This documentation describes the integration of MindsDB with ElasticSearch, a distributed, multitenant-capable full-text search engine with an HTTP web interface and schema-free JSON documents.. The integration allows MindsDB to access data from ElasticSearch and enhance ElasticSearch with AI capabilities.

Prerequisites

Before proceeding, ensure the following prerequisites are met:

  1. Install MindsDB locally via Docker or Docker Desktop.
  2. To connect ElasticSearch to MindsDB, install the required dependencies following this instruction.
  3. Install or ensure access to ElasticSearch.

Connection

Establish a connection to ElasticSearch from MindsDB by executing the following SQL command and providing its handler name as an engine.

CREATE DATABASE elasticsearch_datasource
WITH ENGINE = 'elasticsearch',
PARAMETERS={
   'cloud_id': 'xyz',                               -- optional, if hosts are provided
   'hosts': 'https://xyz.xyz.gcp.cloud.es.io:123',  -- optional, if cloud_id is provided
   'api_key': 'xyz',                                -- optional, if user and password are provided
   'user': 'elastic',                               -- optional, if api_key is provided
   'password': 'xyz'                                -- optional, if api_key is provided
};

The connection parameters include the following:

  • cloud_id: The Cloud ID provided with the ElasticSearch deployment. Required only when hosts is not provided.
  • hosts: The ElasticSearch endpoint provided with the ElasticSearch deployment. Required only when cloud_id is not provided.
  • api_key: The API key that you generated for the ElasticSearch deployment. Required only when user and password are not provided.
  • user and password: The user and password used to authenticate. Required only when api_key is not provided.

If you want to connect to the local instance of ElasticSearch, use the below statement:

CREATE DATABASE elasticsearch_datasource
WITH ENGINE = 'elasticsearch',
PARAMETERS = {
   "hosts": "127.0.0.1:9200",
   "user": "user",
   "password": "password"
};

Required connection parameters include the following (at least one of these parameters should be provided):

  • hosts: The IP address and port where ElasticSearch is deployed.
  • user: The user used to autheticate access.
  • password: The password used to autheticate access.

Usage

Retrieve data from a specified index by providing the integration name and index name:

SELECT *
FROM elasticsearch_datasource.my_index
LIMIT 10;

The above examples utilize elasticsearch_datasource as the datasource name, which is defined in the CREATE DATABASE command.

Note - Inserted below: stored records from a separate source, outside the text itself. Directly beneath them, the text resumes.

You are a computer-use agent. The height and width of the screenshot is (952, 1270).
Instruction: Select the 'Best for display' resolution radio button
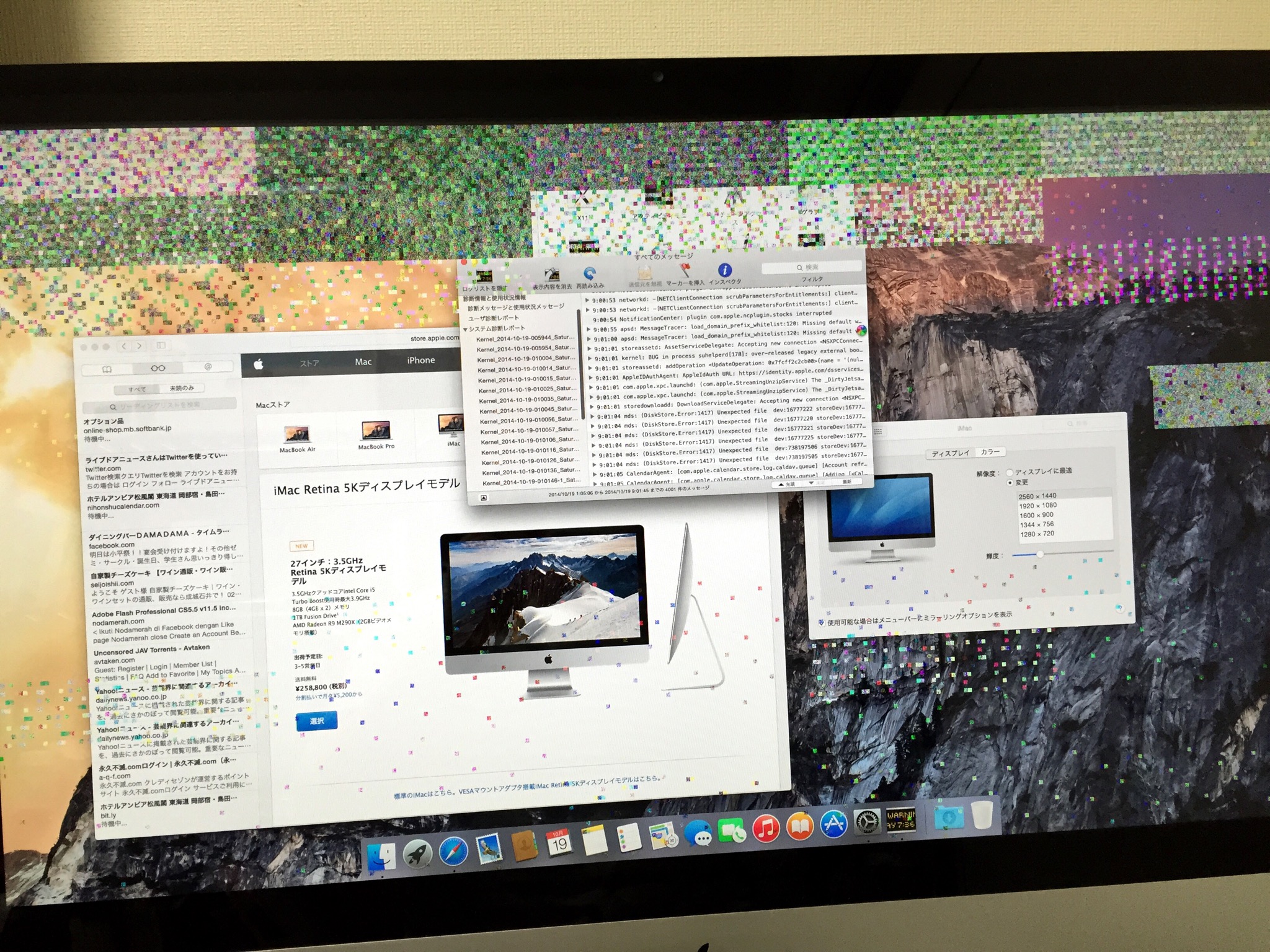1010,472
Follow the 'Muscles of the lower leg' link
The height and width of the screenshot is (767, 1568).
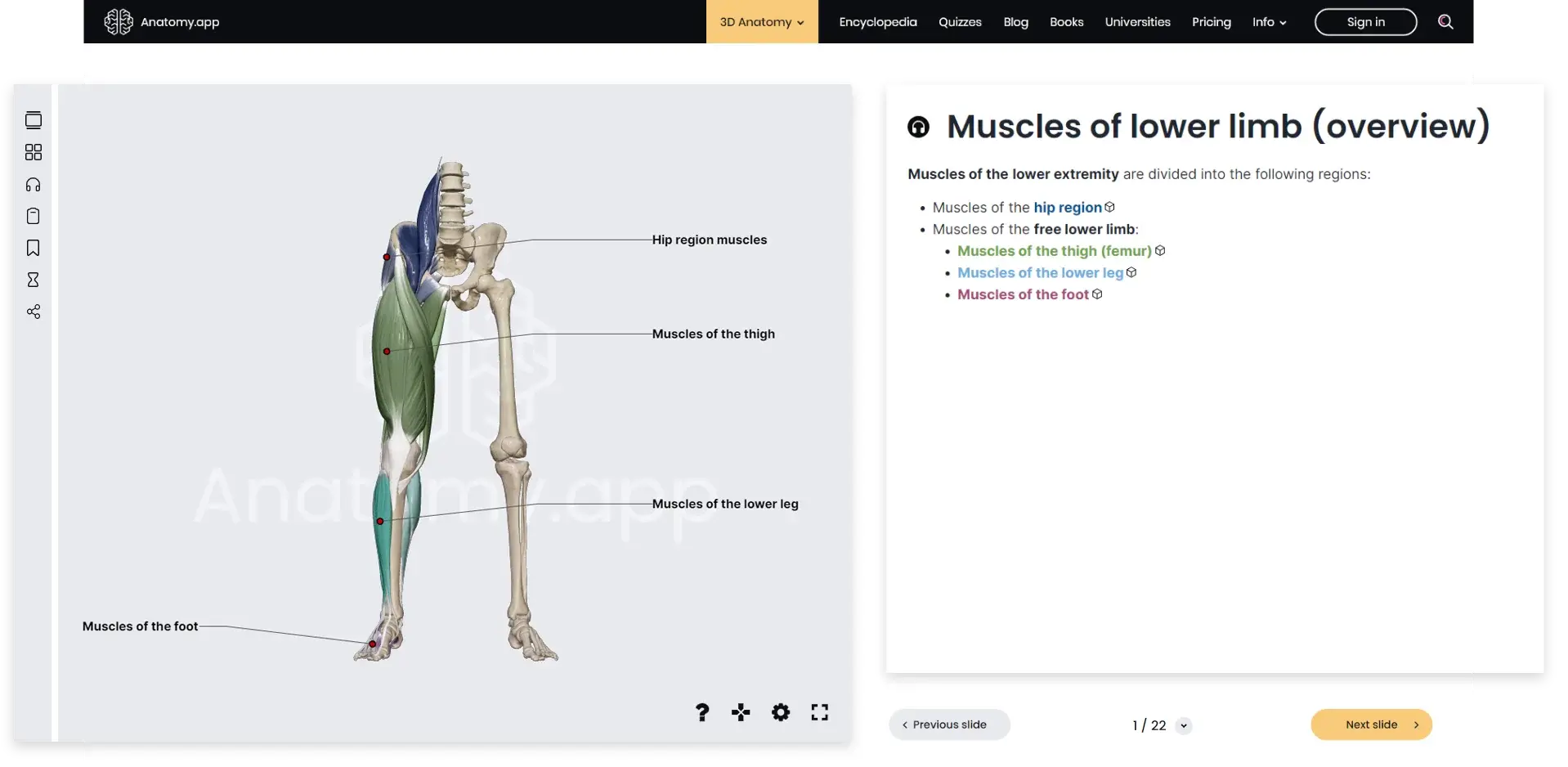coord(1040,272)
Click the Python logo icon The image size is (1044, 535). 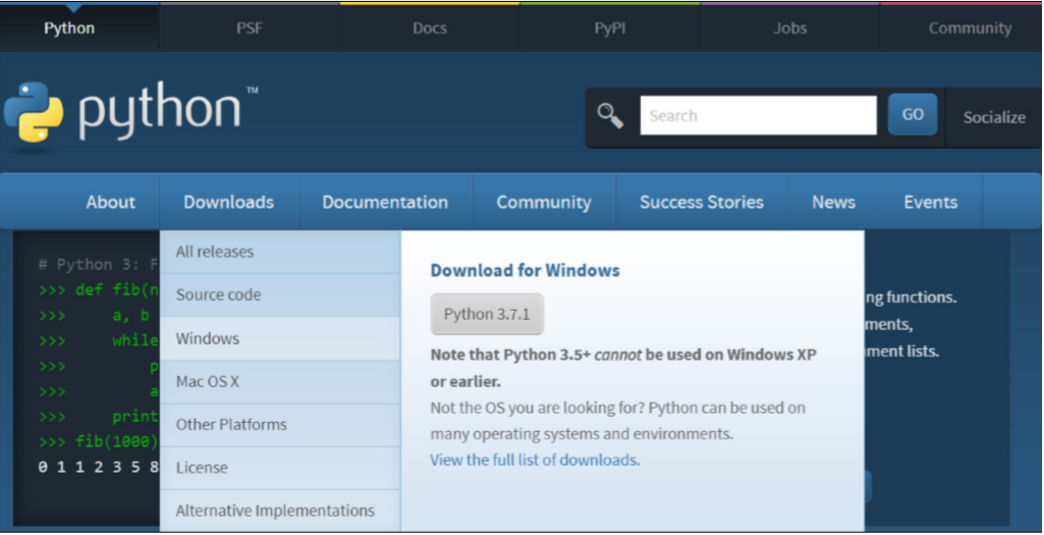pyautogui.click(x=33, y=111)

At the moment, the Elasticsearch SQL API has certain limitations that have an impact on the queries that can be issued via MindsDB. The most notable of these limitations are listed below:

  1. Only SELECT queries are supported at the moment.
  2. Array fields are not supported.
  3. Nested fields cannot be queried directly. However, they can be accessed using the . operator.

For a detailed guide on the limitations of the Elasticsearch SQL API, refer to the official documentation.

Troubleshooting Guide

Database Connection Error

  • Symptoms: Failure to connect MindsDB with the Elasticsearch server.
  • Checklist:
    1. Make sure the Elasticsearch server is active.
    2. Confirm that server, cloud ID and credentials are correct.
    3. Ensure a stable network between MindsDB and Elasticsearch.

Transport Error or Request Error

  • Symptoms: Errors related to the issuing of unsupported queries to Elasticsearch.
  • Checklist:
    1. Ensure the query is a SELECT query.
    2. Avoid querying array fields.
    3. Access nested fields using the . operator.
    4. Refer to the official documentation for more information if needed.

SQL statement cannot be parsed by mindsdb_sql

  • Symptoms: SQL queries failing or not recognizing index names containing special characters.
  • Checklist:
    1. Ensure table names with special characters are enclosed in backticks.
    2. Examples:
      • Incorrect: SELECT * FROM integration.travel-data
      • Incorrect: SELECT * FROM integration.‘travel-data’
      • Correct: SELECT * FROM integration.`travel-data`

This troubleshooting guide provided by Elasticsearch might also be helpful.